Task to complete: All entries are to be copied exactly, with pictures removed.

[Stored records]
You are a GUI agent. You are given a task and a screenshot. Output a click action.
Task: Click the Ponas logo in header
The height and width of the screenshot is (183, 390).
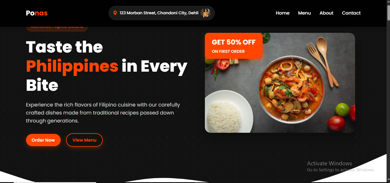(37, 13)
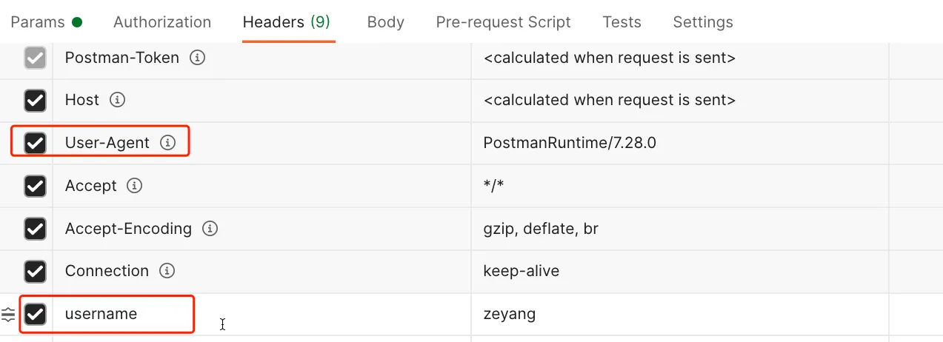The width and height of the screenshot is (943, 342).
Task: Uncheck the Host header checkbox
Action: click(x=35, y=101)
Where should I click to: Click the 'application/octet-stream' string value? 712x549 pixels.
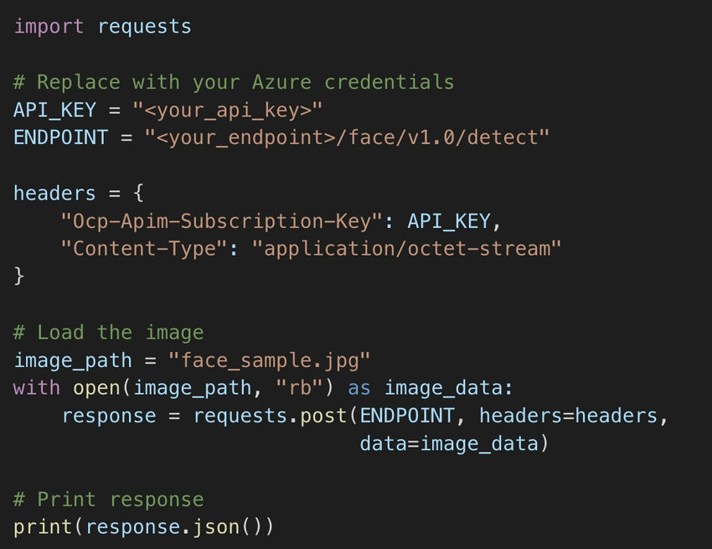point(407,249)

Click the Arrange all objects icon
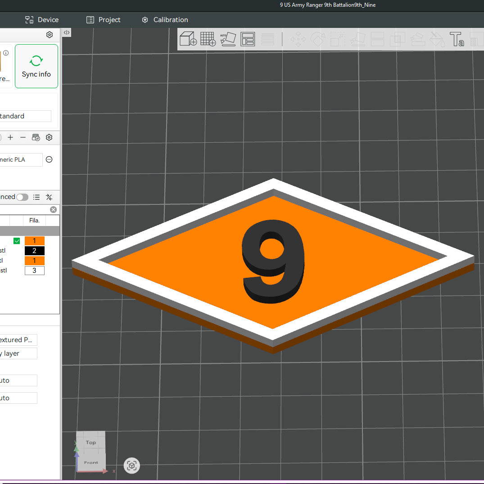pos(248,39)
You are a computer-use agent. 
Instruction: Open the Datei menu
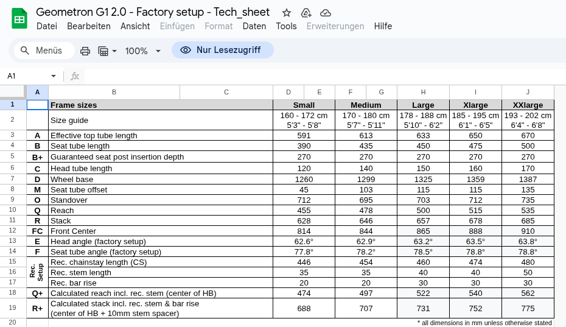47,26
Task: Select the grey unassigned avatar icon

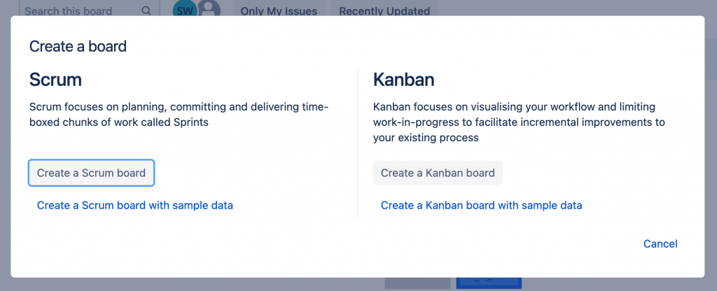Action: (x=209, y=9)
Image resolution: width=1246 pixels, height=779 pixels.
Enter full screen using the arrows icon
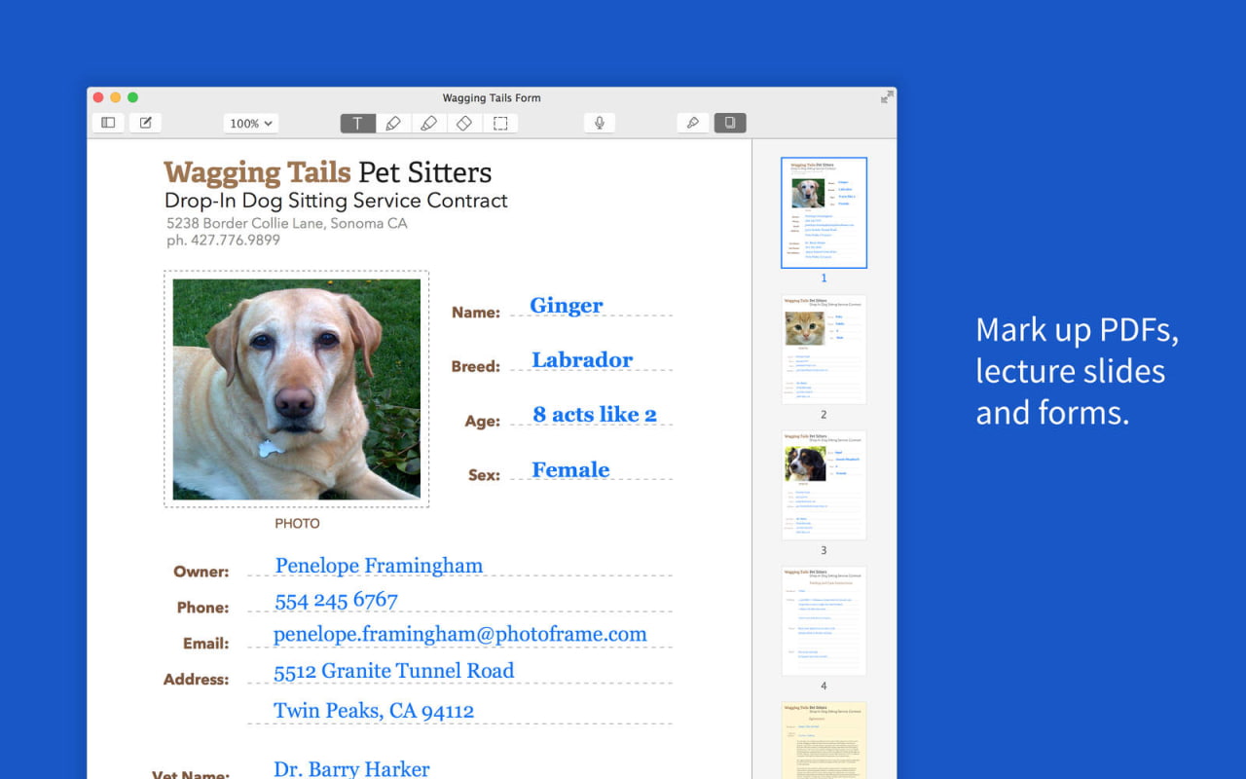pyautogui.click(x=886, y=97)
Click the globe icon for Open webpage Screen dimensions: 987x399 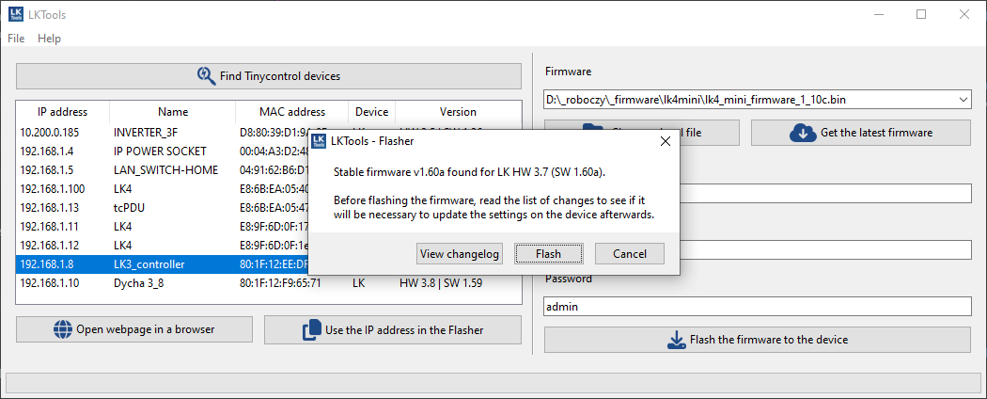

Exercise answer:
You are a GUI agent. You are given a task and a screenshot. Output a click action.
Task: Click the Ponas logo in header
The height and width of the screenshot is (183, 390).
(37, 13)
The width and height of the screenshot is (943, 342).
Task: Uncheck the Host header checkbox
Action: click(x=35, y=101)
Where should I click to: Click the 'application/octet-stream' string value? 712x549 pixels.
point(407,249)

Click the Arrange all objects icon
pos(248,39)
You are a computer-use agent. 
Instruction: Open the Datei menu
47,26
Task: Select the grey unassigned avatar icon

Action: (x=209, y=9)
Image resolution: width=1246 pixels, height=779 pixels.
Enter full screen using the arrows icon
pyautogui.click(x=886, y=97)
Click the globe icon for Open webpage Screen dimensions: 987x399 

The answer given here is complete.